ChatGPT has the ability to generate human-like text in conversational context, having potential for content creation, chatbots, essays and homework, research and development, among others with its pre-trained knowledge base. ChatGPT is considered disruptive technology because it has potential to change the way people interact with technology and how some industries and schools operate.
Even though ChatGPT can be used for a wide range of applications there still are some challenges. Some limitations are data base bias since it believes what it finds is a credible source, human-like mistakes like errors in grammar, and the ethical implications it carries in the sense of cheating and how to be used responsibly. ChatGPT isn’t the only language model out there, some other disruptive AI models include BERT, ChatSonic, and GPT-3 which all have the potential to change the way people interact with technology.

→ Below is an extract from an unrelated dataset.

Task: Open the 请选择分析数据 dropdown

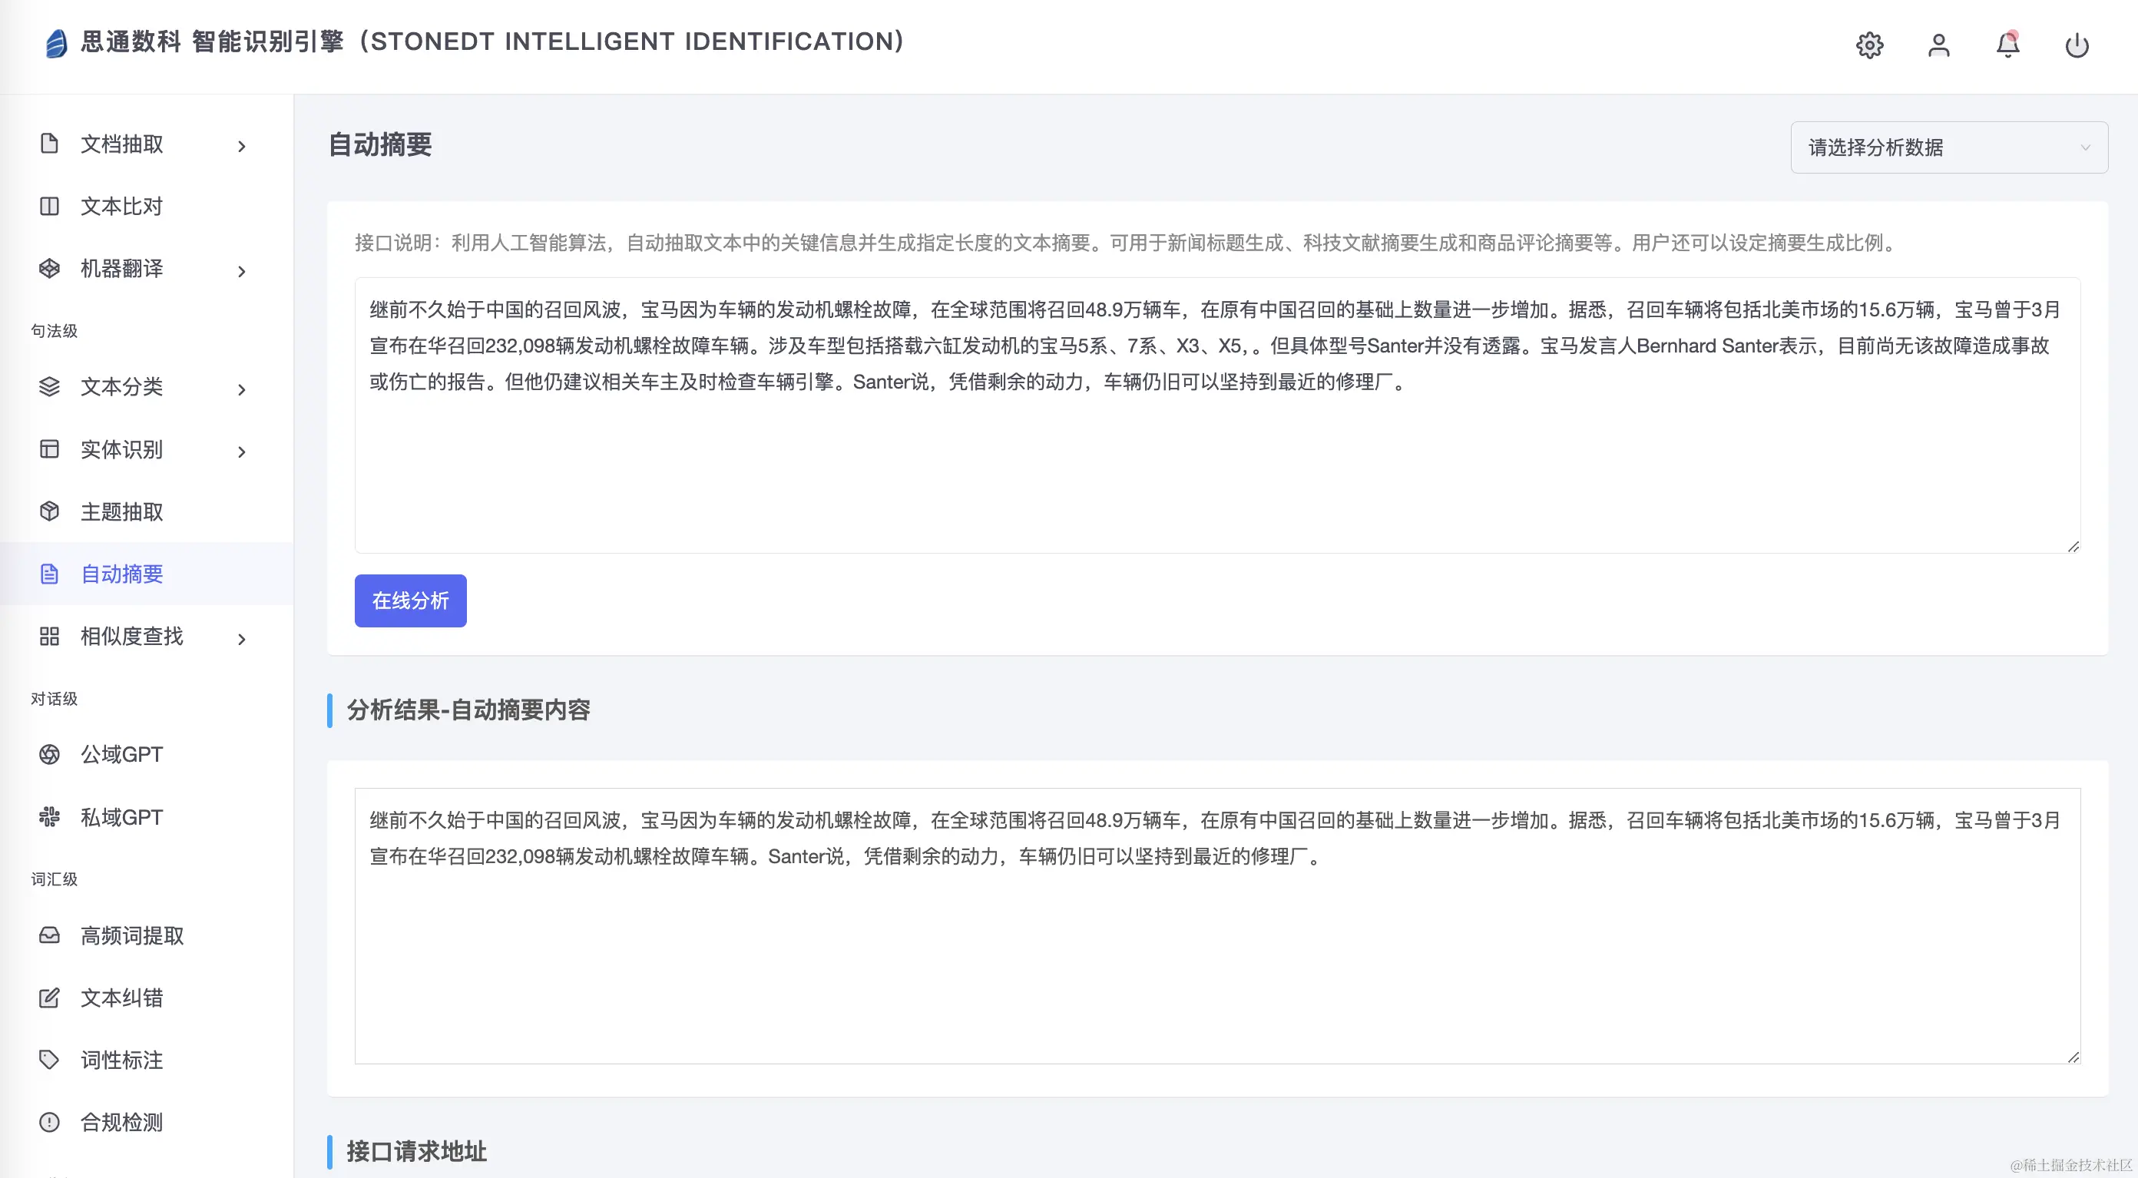Action: (x=1948, y=148)
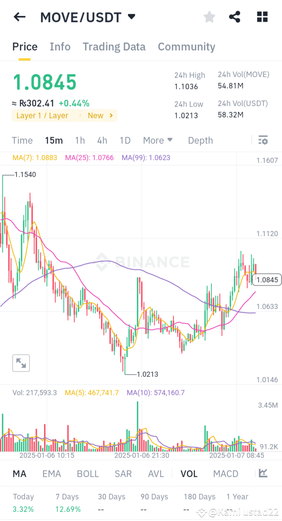Open the chart type selector icon
282x521 pixels.
click(263, 474)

With such adaptive and advanced technology, teachers need to be ready to address ChatGPT within the classroom. The purpose isn’t to avoid or try to prevent students from using ChatGPT, but to teach them to use it within a resourceful and ethical way to advance their mindset and innovation. Instead of students using AI to create essays and school homework for them it could be a steppingstone in the right direction to use it for research purposes or populate topics to start off from. It is important to have conversations with your class about the limitations and ethics of using AI.
ChatGPT can be a very powerful language and helpful model when used correctly. However, ChatGPT has challenges and limitations that need be addressed before using it ethically and responsibly.
How would you address your class on ChatGPT?